How private can a neighbor choose to be?
She was a nice lady who lived alone and always kept to herself.
She mowed her lawn regularly, shoveled snow when necessary, never played loud music, never caused any trouble.
Her neighbors knew almost nothing about her. Family? Career? Birthplace? Education? She never spoke of any of that — or spoke much at all.
She exchanged hellos with her neighbors when they passed on the sidewalk, and she always wished Merry Christmas to the kids on the block.
But beyond that, she was silent. Not exactly secretive. But not eager or willing to blossom into connection.
The woman grew older — who doesn’t? — but her routines never flagged or varied. Neighbors began to wonder.
Does she have a family member who checks on her? Does she need help with kitchen chores or car repair?
But privacy is a wall that’s as high as a person makes it. This woman’s wall stayed high, year after year.
Then one morning last spring, an ambulance pulled into her driveway. Two uniformed techs stepped out and knocked on the door. They got no response.
Over the next two hours, a cascade of officials arrived. Police who picked the front door lock. More medical personnel.
Finally, the morgue wagon.
A woman who had wanted to be alone, and who had succeeded at being alone, had died — alone.
Her story comes to me via several neighbors, who remain upset about what happened to the woman. They wonder how they might have prevented her death (or at least forestalled it).
Sure, the neighbors say, she had a right to privacy, even when she had obviously passed her 70th birthday and vulnerability begins to be spelled with a capital V.
But how much privacy is too much? Was this woman wrong not to seek help from neighbors?
Would she still be alive if she had invested in one of those devices that alerts someone else if she falls?
Would it have been such a huge invasion of her privacy if she had allowed a neighbor to look in on her once in a while?
And even though she is now dead, her legacy is causing ripples.

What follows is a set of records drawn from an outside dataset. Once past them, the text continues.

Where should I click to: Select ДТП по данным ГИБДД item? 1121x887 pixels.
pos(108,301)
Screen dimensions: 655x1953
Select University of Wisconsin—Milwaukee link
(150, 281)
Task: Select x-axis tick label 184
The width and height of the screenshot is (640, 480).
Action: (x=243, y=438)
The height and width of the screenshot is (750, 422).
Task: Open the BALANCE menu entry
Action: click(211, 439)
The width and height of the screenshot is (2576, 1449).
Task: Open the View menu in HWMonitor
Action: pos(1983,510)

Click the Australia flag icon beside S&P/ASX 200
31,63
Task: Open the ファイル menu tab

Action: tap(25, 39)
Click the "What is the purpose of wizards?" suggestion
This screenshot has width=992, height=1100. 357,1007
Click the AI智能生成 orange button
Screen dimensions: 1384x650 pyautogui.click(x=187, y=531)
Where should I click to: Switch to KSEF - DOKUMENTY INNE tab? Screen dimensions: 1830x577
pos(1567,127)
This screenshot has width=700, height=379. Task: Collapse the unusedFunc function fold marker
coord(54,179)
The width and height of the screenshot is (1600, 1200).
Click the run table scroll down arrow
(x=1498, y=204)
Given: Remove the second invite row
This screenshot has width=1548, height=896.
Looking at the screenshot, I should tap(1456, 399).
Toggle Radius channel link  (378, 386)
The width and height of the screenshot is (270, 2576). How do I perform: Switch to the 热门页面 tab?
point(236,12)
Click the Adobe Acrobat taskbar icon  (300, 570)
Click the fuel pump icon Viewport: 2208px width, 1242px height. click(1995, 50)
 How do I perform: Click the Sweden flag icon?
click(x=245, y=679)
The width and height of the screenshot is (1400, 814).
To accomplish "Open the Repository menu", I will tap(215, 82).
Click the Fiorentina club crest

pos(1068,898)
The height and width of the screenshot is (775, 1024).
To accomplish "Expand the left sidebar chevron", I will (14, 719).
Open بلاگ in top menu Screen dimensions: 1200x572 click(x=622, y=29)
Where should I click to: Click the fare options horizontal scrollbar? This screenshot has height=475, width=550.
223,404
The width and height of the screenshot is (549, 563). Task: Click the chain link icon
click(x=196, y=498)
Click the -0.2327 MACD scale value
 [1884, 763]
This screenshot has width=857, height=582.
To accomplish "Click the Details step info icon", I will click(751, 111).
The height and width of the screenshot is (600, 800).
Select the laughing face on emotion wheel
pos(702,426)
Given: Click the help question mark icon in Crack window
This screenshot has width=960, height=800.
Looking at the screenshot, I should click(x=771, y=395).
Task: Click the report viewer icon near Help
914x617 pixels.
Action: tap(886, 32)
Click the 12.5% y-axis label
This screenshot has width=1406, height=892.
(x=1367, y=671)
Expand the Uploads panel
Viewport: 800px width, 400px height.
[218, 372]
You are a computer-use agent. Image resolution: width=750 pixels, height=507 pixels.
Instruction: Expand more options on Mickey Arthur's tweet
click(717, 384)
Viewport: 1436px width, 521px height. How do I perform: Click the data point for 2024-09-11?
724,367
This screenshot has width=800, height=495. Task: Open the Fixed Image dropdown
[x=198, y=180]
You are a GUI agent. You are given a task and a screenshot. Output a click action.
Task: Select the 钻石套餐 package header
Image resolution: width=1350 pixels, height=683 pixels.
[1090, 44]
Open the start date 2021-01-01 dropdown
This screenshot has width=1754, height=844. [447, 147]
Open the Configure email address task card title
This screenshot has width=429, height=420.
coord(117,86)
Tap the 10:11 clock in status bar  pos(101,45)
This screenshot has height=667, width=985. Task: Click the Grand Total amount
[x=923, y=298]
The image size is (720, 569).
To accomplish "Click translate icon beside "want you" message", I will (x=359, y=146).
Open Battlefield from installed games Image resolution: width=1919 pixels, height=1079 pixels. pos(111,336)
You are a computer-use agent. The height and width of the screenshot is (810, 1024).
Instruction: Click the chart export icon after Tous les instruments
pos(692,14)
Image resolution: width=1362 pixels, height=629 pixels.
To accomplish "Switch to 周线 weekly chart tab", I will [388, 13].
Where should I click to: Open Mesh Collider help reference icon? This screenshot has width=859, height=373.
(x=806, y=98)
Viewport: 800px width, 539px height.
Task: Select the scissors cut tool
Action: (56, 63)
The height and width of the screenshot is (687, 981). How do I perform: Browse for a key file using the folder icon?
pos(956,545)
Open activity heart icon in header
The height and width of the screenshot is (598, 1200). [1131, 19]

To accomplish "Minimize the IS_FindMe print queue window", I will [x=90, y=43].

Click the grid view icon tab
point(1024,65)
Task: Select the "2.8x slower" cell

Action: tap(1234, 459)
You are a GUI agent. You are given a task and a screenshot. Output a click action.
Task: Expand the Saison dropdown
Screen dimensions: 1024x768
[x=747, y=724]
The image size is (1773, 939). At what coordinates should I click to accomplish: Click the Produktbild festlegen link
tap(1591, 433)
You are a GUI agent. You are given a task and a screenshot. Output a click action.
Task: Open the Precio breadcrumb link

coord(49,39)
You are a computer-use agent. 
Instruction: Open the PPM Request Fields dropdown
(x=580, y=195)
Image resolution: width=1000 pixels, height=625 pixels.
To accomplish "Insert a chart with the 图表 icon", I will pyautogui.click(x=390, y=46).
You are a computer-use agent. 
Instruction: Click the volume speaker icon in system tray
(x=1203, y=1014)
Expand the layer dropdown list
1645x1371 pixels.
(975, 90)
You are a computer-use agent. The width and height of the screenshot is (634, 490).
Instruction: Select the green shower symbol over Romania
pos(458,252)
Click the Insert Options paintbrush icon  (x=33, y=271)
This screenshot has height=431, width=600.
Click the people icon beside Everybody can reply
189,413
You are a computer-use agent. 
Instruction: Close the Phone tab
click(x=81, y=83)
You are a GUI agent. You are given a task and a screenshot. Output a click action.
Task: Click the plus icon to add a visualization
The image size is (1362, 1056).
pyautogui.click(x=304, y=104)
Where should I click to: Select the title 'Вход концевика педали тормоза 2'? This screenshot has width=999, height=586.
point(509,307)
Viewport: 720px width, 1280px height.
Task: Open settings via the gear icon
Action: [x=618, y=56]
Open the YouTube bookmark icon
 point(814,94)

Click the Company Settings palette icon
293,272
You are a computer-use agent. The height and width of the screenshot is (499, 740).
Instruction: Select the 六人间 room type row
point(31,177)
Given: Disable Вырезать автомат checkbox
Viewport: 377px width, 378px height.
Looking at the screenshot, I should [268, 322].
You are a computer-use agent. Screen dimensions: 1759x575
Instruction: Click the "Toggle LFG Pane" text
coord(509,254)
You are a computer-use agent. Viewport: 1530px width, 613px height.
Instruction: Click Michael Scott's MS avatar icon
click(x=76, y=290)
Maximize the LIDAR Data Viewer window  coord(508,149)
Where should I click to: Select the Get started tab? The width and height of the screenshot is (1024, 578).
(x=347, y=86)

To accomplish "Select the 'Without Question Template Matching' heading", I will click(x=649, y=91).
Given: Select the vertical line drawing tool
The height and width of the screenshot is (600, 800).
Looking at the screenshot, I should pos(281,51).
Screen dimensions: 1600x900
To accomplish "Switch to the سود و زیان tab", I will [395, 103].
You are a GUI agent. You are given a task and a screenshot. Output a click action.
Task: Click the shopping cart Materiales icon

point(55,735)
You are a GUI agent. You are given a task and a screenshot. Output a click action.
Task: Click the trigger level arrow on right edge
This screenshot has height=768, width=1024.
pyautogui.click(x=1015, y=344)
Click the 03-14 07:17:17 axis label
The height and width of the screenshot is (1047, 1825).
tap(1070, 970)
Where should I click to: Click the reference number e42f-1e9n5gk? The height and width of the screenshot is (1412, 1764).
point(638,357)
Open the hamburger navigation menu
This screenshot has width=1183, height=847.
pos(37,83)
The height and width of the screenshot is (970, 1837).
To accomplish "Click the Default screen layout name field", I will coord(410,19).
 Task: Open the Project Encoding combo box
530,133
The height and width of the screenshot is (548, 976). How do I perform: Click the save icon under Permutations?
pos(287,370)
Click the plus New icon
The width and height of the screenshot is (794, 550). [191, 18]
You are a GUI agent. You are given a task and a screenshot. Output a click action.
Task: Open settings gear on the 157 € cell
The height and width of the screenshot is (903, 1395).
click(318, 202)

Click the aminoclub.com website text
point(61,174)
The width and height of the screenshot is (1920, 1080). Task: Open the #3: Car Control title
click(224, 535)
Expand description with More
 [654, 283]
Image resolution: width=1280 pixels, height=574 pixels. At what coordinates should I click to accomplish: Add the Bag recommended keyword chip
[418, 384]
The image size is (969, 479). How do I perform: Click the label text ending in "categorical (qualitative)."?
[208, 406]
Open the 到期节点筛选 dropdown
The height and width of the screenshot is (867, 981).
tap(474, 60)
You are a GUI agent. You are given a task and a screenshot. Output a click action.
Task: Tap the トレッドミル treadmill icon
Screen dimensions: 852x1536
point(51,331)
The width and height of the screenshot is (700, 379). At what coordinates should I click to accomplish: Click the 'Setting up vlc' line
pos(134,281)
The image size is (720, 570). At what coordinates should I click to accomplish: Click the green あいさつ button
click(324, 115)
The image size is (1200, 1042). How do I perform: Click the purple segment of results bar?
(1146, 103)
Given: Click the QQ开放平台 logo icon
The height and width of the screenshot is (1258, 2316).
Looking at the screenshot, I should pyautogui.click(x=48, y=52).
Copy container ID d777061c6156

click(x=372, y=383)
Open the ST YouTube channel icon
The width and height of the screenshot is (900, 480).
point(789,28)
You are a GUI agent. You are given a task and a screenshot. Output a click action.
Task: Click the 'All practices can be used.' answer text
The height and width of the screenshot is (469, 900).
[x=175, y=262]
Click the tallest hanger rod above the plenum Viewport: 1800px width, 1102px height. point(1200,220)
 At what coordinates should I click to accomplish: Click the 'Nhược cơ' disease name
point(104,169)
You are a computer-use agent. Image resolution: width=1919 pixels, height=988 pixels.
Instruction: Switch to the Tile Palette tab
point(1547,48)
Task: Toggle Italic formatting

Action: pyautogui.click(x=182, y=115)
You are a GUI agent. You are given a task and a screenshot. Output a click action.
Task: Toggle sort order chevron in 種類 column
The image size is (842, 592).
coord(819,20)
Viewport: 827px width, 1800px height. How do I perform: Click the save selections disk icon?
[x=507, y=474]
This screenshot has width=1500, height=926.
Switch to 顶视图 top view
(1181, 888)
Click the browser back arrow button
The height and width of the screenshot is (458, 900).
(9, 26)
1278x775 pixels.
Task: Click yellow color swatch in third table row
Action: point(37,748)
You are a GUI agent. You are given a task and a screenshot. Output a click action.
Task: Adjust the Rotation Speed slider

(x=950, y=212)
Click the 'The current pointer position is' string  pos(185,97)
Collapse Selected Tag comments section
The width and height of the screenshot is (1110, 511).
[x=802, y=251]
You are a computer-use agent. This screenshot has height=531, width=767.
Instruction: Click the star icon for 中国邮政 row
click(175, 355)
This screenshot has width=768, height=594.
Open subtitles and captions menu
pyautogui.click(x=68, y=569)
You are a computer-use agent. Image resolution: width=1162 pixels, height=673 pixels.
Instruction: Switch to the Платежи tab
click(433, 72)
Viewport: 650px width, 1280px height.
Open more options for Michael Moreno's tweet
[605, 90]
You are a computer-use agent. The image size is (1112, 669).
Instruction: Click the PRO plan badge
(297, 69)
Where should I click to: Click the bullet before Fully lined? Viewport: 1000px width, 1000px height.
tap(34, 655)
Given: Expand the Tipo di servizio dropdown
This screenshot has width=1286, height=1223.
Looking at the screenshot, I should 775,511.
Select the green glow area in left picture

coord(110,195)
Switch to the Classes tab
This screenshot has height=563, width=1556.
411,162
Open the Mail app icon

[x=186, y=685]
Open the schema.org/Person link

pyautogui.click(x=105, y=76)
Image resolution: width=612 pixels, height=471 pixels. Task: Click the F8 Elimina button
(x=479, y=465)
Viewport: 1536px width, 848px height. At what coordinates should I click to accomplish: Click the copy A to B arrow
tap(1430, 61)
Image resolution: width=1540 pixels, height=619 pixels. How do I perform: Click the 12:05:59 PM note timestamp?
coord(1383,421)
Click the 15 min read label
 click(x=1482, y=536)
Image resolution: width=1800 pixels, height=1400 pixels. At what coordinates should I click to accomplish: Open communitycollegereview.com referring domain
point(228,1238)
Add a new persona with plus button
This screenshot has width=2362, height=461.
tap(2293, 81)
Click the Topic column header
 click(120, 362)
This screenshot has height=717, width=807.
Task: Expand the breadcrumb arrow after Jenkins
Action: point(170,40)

Like all homes, hers rang up property taxes. The woman had always paid hers by writing a check.
But evidently she had been too sick — or too forgetful, or both — to write tax checks over her last several years. Officialdom had sent her many reminder letters, but she never responded.
So, after much wrangling — more cars with official markings pulling into her driveway — the county confiscated her house for failure to pay back taxes.
That has led to exactly what the woman would have dreaded. Her lawn became overgrown. The house’s paint began to chip and fray. The concrete in her driveway cracked from a water leak.
She had become the neighbor from hell.
There’s a lesson here, and it needs to be heeded by every lives-alone older person who thinks it’s too messy, too fraught, too emotional, too difficult, to open a small peephole into one’s private life.
Privacy is sacrosanct. If you want to live by yourself, no one will stop you.
But others have lives to live, too. You are not a hermit living in a cabin somewhere. You are part of a grid. You are roped into that thing we call society.
You may not share potlucks or Monday Night Football with your neighbors. But neighbors are still there. And neighbors might have been a lifeline for this woman. A timely call to 911 (or a friendly discussion of her tax bills) might have prevented trouble.
As it is, her neighbors are determined not to see a repeat. They have knocked on doors in their immediate neighborhood to let elderly residents know that help is just down the block. They want to be there for solo older people.
But the door has to be cracked open by the older people themselves.
Otherwise, privacy takes on a new meaning. It becomes reclusiveness. It becomes dangerous. It can become a death sentence.
Bob Levey is a national award-winning columnist.